History will be made at the Adelaide Oval on Friday when the third cricket Test between Australia and New Zealand begins. The match will be played under floodlights with a pink ball instead of the traditional red ball. It will be the first day/night Test match in the history of Test cricket and the only question for most people is: Why has it taken so long?
It will not surprise people to learn that cricket lags behind other sports. The first floodlit baseball match took place on May 24 1935 when the Cincinnati Reds played the Philadelphia Phillies at Crosley Field. Floodlit baseball is now so common it is taken for granted. The last All Star game not played under floodlights was 1969 – and that was only because of rain on the previous evening – while the last World Series game not played under floodlights was Game Six of the 1986 series.
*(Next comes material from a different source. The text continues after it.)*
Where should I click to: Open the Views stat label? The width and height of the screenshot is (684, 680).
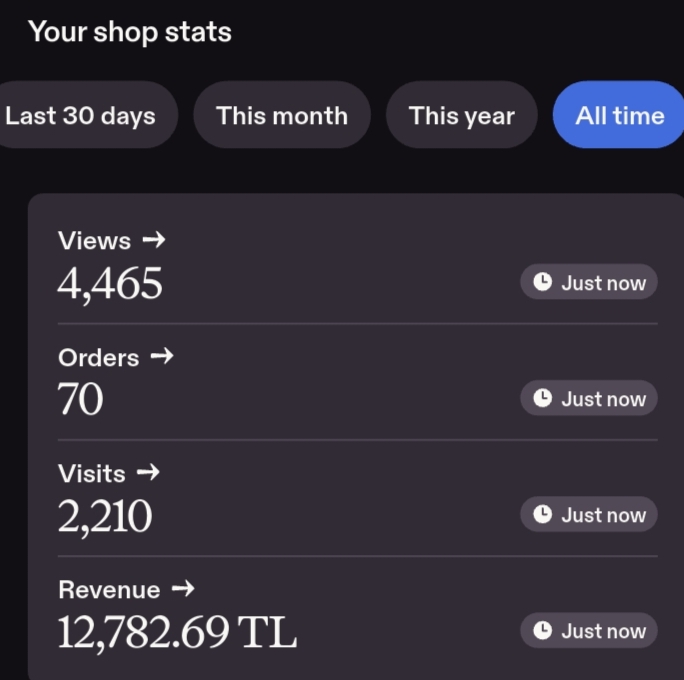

The Cubs were the last non expansion franchise to play a home game under floodlights – in 1988. (Even to this day the Cubs are the only franchise to play home games on Friday afternoons rather than Friday evenings).
British sport of course lagged behind. Arsenal’s progressive manager Herbert Chapman installed floodlights in the West Stand at Highbury in the 1930s but the dinosaurs of the English Football League refused to sanction their use for competitive games. It was not until the 1950s that the League relented and the first floodlit Football League game took place on February 22 1956 when Portsmouth hosted Newcastle United. Again like baseball it is hard to imagine football not being played under floodlights.
Cricket was even later. The first day/night cricket match was literally an accident. In 1977 Kerry Packer signed 35 of the world’s best players for his World Series Cricket (WSC).The Australian authorities banned him from using their grounds so he had to use Australian Rules Football grounds which had floodlights. As WSC was struggling to attract crowds and because it would offer Packer – who owned the Channel Nine Network in Australia – a prime time TV audience on December 14 1977 the world’s first day/night cricket match took place. But if the establishment had let Packer use their grounds it could not have happened. Ironically it was day/night cricket that led to WSC becoming a success and forced the Australian authorities to capitulate to Packer. The first official day/night cricket match in Australia took place on 27 November 1979 when Australia played West Indies. Day/night matches gradually spread round the world but needless to say it took ages to reach England – until July 6 2000 to be exact.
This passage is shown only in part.